第五点原判決は刑事訴訟法第三百七十八条第一項第三号に違反する違法があります。

すなわち原審が審判の請求を受けた公訴事実は「被告人等は共謀の上職員の採用名義に依り其の俸給等の騙取を企て昭和二十三年七月初旬頃同公団支局において事実上伊藤延治を採用して勤務させる意思がないのに恰も勤務させるように装い同支局長平原庄兵衛をして伊藤延治を同公団韮崎精米所書記の辞令を発行せしめ、支局長平原庄兵衛をして真実伊藤延治が同公団山梨県支局韮崎精米所書記として勤務しこれに俸給手当等を支払うものと誤信せしめ因て同支局長平原を介し同公団より昭和二十三年七月分より昭和二十四年九月分迄別表記載の通り伊藤延治名義の俸給手当金の下に合計金三万一千三百八十四円七十五銭の交付を受けてこれを騙取したものである」というのでありまして、公訴事実は最初から被告人が架空の人物を採用して勤務させるように装うて欺罔したと言うておりますが、原判決はこの点について何等の判決をして居りません。

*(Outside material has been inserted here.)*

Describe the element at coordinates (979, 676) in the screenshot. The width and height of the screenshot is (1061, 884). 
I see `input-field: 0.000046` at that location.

そうして原判決は、「被告人等は前記支局に属する公団職員の組織する野球部の強化をはかるため、当時商門倶楽部の投手として活躍していた伊藤延治を部員に加えることを欲し、その尽力によつて昭和二十三年七月頃同人を同支局所属の韮崎精米所書記として採用して貰つた」とあつて審判の請求を受けない点について判決しています。

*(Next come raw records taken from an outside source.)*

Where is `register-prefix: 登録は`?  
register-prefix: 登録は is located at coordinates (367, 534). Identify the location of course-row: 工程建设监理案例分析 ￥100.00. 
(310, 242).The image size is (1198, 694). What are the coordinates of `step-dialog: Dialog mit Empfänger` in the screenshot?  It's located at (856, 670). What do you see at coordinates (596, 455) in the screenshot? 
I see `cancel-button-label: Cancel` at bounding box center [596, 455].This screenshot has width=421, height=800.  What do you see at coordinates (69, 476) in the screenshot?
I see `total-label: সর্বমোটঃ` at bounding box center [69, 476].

更に又原判決は「被告人斎藤、同久保寺は、同年九月頃に至り右伊藤が任命せられて以来一日も勤務して居らず且つ将来も勤務の見込みのないことを諒知したのに拘らず、右伊藤を同支局野球部員として対外試合に出場さすため、その事実を具申せずして金員を騙取したものである」旨審判の請求を受けていない点について判決をしている事実があるから、破棄を免れないものと信じます。